Purtroppo il passare del tempo e la presunta frenesia dei nostri giorni hanno portato col diminuire di quasi la metà i tempi di lavorazione, così come la percentuale di olio a favore del burro o peggio della margarina, con l’unico risultato cero di renderla meno saporita, meno digeribile e con tempi di conservazione molto più brevi.

La focaccia, altri ricordi.

Al Ginnasio “Gabriello Chiabrera“ c’era un distributore automatico di merendine e snacks, cosa ormai del tutto abituale in qualsiasi struttura pubblica o privata; ebbene, nessuna merendina, nessun dolcetto, nessun prodotto conservato: ogni due giorni una panetteria del centro veniva a rifornirla di tranci di piazza e focaccia artigianale! Confesso che quando mi capita di passare davanti a quella panetteria, ancora oggi mi esce spontaneo un sorriso e finisco col provare un pizzico di nostalgia, ma sappiamo bene tutti che grandi amori sono difficili da dimenticare.


Ricetta

La ricetta storica originale, figlia della povertà delle nostre genti, prevede di preparare un impasto piuttosto denso, con circa 500 gr di farina bianca, un pizzico di sale, qualche goccia di olio di oliva e tanta acqua quanto ne occorre.

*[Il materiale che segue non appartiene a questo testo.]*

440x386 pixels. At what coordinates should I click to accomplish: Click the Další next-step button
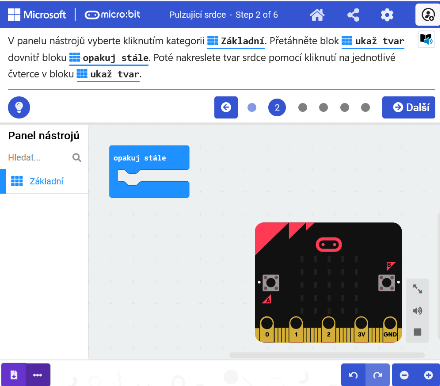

Spianarla e distenderla poi su una teglia bassa e ben oleata, picchiettarla con le dita in superficie, salarla e inumidirla con altro olio  quindi metterla a cuocere in un forno molto caldo fino a quando non appare dorata in superficie.

Oggi nessuno la prepara più così.

L’impasto è infatti generalmente composto da farina 00, lievito di birra sciolto in poco latte tiepido, due cucchiai di sale fino, un terzo di olio e talvolta viene aggiunta purea di patate.

La lievitazione avviene in un luogo  buio e tiepido e dura circa un’ ora.

Veniamo ai tempi di cottura, che in effetti non esistono. Troppe variabili: tipologia del forno, temperatura, clima, impasto, gusti personali e della clientela.

La verità però probabilmente è un’altra: dalle nostre parti si ritiene infatti che un vero ligure debba saper riconoscere dall’aspetto una focaccia perfetta, pronta per essere sfornata!

E pronta magari, ad essere “pucciata“ nel caffèlatte, come molti noi fanno ancora!